Так как творческий резерв попсового Макаревича уже был исчерпан (вечно петь про прогибающийся мир и "каждого пятого у руля" теряло всякий смысл), было уже просто скучно, Андрей кинулся в политику протестов против действий российского государства на внешней политической и военной аренах. В общем-то, это немного сработало, внимание к руководителю "Машины времени" слегка поднялось, певец ощутил новые дуновения славы, почувствовал себя как бы героем толпы, то бишь публики. Но всего лишь ложно почувствовал, так как не понял, что громадное большинство россиян не приняли его протестов, наоборот, поддержали возвращение Крыма, борьбу ополченцев Донбасса.

А когда Макаревич сам стал принимать мощную волну народных протестов, то испугался всерьёз. При этом стала копиться в душе певца неприязнь и к самому народу, ведь прощать свои испуги дано не многим. И, понятно, в этих случаях возникает желание отомстить.

Андрей Вадимович заметался. Оказалось, что быть в одной компании с престарелым русофобом Вахтангом Кикабидзе, бандеролюбкой Лией Ахеджаковой, уродцем Алексеем Паниным – колюче, неудобно и непрестижно. К тому же стали один за другим отменять его концерты в городах России, доходы резко упали, и заметно струсивший протестант стал писать письма во властные инстанции вплоть до президента РФ с просьбой о защите.

Накапливаемые обиды и злость всё более направлялись не только на конкретных лиц, с коими Макаревич затевал даже судебные тяжбы, а на общество в целом. Здесь он был абсолютно прав – общественное мнение против его действий становилось плотнее и ожесточённее. Презираемый им народ становился более единым в своём неприятии певца, который легко устраивал свои концерты на Украине, не гнушаясь петь даже перед силовиками ВСУ. То есть попросту предавать Россию, ведь война есть война, и политическая линия фронта была определена точно. Макаревича рвало на Украину. Но оставался жить в России, понимая, что, окажись он в "Незалежной" на ПМЖ, угаснет весь смысл его жизни, его ореол борца и певца.

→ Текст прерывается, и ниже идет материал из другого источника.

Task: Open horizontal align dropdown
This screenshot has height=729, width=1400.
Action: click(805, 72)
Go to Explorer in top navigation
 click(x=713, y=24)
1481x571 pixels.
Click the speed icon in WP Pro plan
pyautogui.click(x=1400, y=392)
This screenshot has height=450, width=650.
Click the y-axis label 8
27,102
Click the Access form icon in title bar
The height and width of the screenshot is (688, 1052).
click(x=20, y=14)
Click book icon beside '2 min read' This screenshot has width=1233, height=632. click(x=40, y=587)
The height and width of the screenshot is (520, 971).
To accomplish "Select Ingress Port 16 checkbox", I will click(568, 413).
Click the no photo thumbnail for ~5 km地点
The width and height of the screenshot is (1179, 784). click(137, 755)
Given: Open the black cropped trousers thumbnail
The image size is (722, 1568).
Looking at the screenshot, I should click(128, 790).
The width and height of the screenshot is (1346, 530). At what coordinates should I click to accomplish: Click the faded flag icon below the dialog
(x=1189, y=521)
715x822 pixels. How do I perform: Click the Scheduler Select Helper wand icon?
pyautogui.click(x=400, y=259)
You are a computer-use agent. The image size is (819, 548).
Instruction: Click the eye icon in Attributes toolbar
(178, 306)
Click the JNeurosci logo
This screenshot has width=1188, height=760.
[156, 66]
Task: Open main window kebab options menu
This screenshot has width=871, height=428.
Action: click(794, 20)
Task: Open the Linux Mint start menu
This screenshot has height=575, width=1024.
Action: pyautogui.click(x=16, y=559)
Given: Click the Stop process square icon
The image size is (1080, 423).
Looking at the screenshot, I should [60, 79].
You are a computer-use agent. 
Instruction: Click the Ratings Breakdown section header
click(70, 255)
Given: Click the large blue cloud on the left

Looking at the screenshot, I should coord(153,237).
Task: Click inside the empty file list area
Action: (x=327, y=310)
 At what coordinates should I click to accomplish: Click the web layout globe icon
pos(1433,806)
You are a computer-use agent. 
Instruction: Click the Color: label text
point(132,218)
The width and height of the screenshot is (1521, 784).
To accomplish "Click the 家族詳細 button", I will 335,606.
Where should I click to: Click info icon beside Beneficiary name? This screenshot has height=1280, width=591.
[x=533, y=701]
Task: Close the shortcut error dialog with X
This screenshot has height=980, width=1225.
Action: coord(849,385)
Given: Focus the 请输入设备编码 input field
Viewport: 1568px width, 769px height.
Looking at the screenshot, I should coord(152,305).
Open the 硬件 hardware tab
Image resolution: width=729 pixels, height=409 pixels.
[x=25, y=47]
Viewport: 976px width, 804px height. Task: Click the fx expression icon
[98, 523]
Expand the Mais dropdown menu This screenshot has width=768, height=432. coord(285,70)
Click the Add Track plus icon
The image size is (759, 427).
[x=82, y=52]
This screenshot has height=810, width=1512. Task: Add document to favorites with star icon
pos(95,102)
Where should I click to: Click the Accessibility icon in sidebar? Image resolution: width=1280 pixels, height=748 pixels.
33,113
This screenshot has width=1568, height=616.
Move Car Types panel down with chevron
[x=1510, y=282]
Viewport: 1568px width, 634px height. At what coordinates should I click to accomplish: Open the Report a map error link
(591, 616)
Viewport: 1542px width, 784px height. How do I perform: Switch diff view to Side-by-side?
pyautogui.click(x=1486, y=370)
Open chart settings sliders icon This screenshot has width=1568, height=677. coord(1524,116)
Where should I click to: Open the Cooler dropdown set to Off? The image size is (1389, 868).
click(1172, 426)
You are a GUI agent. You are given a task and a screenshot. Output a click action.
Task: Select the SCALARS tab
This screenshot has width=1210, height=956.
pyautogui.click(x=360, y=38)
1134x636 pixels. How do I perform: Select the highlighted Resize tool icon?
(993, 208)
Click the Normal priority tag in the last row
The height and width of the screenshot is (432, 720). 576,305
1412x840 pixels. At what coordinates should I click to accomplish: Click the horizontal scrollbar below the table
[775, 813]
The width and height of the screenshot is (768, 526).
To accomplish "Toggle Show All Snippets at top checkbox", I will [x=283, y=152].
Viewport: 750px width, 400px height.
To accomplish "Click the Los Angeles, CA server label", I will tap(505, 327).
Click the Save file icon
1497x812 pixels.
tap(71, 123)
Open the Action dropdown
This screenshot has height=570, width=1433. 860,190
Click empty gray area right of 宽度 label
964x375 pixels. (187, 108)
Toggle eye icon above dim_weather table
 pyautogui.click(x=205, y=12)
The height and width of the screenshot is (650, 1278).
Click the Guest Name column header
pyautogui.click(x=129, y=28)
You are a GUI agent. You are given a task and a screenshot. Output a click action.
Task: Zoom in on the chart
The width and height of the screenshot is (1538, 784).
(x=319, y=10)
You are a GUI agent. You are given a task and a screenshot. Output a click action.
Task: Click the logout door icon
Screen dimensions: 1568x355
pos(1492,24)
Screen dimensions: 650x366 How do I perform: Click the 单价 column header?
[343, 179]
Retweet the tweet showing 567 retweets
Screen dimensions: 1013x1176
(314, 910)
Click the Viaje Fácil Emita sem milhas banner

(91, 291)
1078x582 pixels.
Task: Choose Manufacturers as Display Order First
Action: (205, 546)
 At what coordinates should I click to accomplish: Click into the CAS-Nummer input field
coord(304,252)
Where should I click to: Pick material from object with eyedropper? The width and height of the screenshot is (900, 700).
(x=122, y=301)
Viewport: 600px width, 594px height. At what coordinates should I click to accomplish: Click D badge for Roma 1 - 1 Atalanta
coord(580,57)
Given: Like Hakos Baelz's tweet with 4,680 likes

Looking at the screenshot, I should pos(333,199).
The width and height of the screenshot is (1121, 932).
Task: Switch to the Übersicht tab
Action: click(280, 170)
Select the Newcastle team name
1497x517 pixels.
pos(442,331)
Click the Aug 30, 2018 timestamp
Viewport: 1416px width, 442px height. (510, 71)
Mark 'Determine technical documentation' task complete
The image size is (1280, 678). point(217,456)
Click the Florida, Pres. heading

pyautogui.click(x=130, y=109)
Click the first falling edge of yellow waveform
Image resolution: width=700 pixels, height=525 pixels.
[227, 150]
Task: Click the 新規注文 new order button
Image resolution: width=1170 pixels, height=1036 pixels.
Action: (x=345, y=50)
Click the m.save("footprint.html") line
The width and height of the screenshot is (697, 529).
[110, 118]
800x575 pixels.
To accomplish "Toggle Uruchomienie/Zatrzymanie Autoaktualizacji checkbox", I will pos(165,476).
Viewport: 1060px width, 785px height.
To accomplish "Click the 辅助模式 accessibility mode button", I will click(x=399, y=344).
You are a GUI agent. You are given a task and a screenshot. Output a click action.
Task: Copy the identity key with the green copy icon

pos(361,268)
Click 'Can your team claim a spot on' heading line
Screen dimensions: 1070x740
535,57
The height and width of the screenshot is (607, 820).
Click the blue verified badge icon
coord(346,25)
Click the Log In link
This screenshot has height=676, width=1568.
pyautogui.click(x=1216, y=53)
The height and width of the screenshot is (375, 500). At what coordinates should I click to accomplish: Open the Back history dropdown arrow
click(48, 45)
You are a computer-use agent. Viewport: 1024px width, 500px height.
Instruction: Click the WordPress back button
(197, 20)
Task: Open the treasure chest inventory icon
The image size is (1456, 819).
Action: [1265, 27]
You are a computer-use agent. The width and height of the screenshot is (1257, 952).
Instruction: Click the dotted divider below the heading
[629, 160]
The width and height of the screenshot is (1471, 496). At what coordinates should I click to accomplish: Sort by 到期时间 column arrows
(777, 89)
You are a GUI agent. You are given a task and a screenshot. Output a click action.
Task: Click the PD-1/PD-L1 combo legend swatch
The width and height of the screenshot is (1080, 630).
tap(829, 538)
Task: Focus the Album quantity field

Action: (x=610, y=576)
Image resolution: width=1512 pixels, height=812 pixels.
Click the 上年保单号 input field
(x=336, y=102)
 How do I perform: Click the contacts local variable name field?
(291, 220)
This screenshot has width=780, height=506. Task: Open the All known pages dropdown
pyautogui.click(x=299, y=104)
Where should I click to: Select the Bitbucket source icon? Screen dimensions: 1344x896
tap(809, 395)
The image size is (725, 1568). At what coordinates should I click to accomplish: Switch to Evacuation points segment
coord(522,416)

Трусость и политическую раздвоенность жалобщика Андрея Вадимовича не могли не заметить российские чиновники. Его ввели в Общественный совет Госдумы РФ по культуре. Расчёт чиновников – что работа практически в государственной структуре окажет благотворное влияние на сознание попсового музыканта, сделает его рассудительнее и, чем чёрт не шутит, умнее, годы-то бегут. Но чёрт не пошутил, попытки Макаревича объяснить свои слова пятилетней давности, что "этот (русский) народ уже не спасти", выявили созревший душевный нарыв ненависти именно к русскому народу, "невежественному и агрессивному", тому народу, что вытошнил из своего чрева его, Андрея Макаревича. А нарыв зрел уже основательно и обязательно должен был лопнуть. Подвернулся бы случай…

Есть что-то символичное в том, что вместо Красной площади ареной для музыкантов в День России стала крыша завода. Конечно, спела "Машина" во главе с седым мэтром и про изменчивый мир, и про дружную рубку канатов при отрыве от родной земли (вот здесь группа высказалась точно), про новые повороты, а затем – про стадо баранов. Не удержался, отомстил-таки обиженный Макаревич тому народу, который так и не признал его своим. Отомстил мелко. Думаю, это был уже полный закат Макаревича, окончание времени самой "Машины времени". Сломалась от ветхости, творчески истлела, как духовно истлел её бессменный лидер, повторивший судьбу всех тех, кто не осознал, где его Родина, кто не понял её, не защитил, а тем более – предал.